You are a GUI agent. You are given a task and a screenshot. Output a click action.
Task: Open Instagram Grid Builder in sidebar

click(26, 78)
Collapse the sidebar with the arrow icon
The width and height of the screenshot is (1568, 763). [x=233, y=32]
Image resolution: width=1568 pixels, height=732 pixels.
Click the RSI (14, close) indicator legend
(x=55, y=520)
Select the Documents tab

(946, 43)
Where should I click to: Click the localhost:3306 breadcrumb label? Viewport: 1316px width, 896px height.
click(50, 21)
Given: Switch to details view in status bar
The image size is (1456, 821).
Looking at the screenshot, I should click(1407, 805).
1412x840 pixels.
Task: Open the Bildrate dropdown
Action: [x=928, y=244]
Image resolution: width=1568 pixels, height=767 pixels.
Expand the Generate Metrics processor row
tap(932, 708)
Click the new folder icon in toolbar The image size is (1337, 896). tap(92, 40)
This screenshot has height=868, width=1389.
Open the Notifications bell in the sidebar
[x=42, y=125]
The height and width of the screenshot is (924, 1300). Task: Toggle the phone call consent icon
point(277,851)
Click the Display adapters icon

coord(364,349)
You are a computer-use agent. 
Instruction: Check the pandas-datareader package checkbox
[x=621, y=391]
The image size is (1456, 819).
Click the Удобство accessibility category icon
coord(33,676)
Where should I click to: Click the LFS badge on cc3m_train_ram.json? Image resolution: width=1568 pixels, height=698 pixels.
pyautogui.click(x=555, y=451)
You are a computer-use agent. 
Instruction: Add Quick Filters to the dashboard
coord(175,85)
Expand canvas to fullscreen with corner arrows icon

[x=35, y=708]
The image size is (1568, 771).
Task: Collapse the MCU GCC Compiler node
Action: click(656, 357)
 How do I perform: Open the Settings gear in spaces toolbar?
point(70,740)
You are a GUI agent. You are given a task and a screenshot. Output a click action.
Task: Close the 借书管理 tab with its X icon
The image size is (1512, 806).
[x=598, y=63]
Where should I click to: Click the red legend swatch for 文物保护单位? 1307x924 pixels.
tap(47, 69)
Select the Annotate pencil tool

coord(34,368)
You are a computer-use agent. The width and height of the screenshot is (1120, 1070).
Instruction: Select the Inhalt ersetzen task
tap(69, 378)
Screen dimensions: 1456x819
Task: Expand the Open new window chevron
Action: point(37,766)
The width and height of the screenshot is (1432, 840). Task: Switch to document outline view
-- -- --
WHAT IS REQUIRED
Write out every line of the material exactly as it appears.

EXERCISE ANSWER
You are a GUI agent. You are given a task and a screenshot. Output a click action.
Task: Open Instagram Grid Builder in sidebar

click(26, 78)
Collapse the sidebar with the arrow icon
The width and height of the screenshot is (1568, 763). [x=233, y=32]
Image resolution: width=1568 pixels, height=732 pixels.
Click the RSI (14, close) indicator legend
(x=55, y=520)
Select the Documents tab

(946, 43)
Where should I click to: Click the localhost:3306 breadcrumb label? Viewport: 1316px width, 896px height.
click(50, 21)
Given: Switch to details view in status bar
The image size is (1456, 821).
Looking at the screenshot, I should click(1407, 805).
1412x840 pixels.
Task: Open the Bildrate dropdown
Action: [x=928, y=244]
Image resolution: width=1568 pixels, height=767 pixels.
Expand the Generate Metrics processor row
tap(932, 708)
Click the new folder icon in toolbar The image size is (1337, 896). tap(92, 40)
This screenshot has height=868, width=1389.
Open the Notifications bell in the sidebar
[x=42, y=125]
The height and width of the screenshot is (924, 1300). Task: Toggle the phone call consent icon
point(277,851)
Click the Display adapters icon

coord(364,349)
You are a computer-use agent. 
Instruction: Check the pandas-datareader package checkbox
[x=621, y=391]
The image size is (1456, 819).
Click the Удобство accessibility category icon
coord(33,676)
Where should I click to: Click the LFS badge on cc3m_train_ram.json? Image resolution: width=1568 pixels, height=698 pixels.
pyautogui.click(x=555, y=451)
You are a computer-use agent. 
Instruction: Add Quick Filters to the dashboard
coord(175,85)
Expand canvas to fullscreen with corner arrows icon

[x=35, y=708]
The image size is (1568, 771).
Task: Collapse the MCU GCC Compiler node
Action: click(656, 357)
 How do I perform: Open the Settings gear in spaces toolbar?
point(70,740)
You are a GUI agent. You are given a task and a screenshot. Output a click action.
Task: Close the 借书管理 tab with its X icon
The image size is (1512, 806).
[x=598, y=63]
Where should I click to: Click the red legend swatch for 文物保护单位? 1307x924 pixels.
tap(47, 69)
Select the Annotate pencil tool

coord(34,368)
You are a computer-use agent. The width and height of the screenshot is (1120, 1070).
Instruction: Select the Inhalt ersetzen task
tap(69, 378)
Screen dimensions: 1456x819
Task: Expand the Open new window chevron
Action: point(37,766)
The width and height of the screenshot is (1432, 840). Task: Switch to document outline view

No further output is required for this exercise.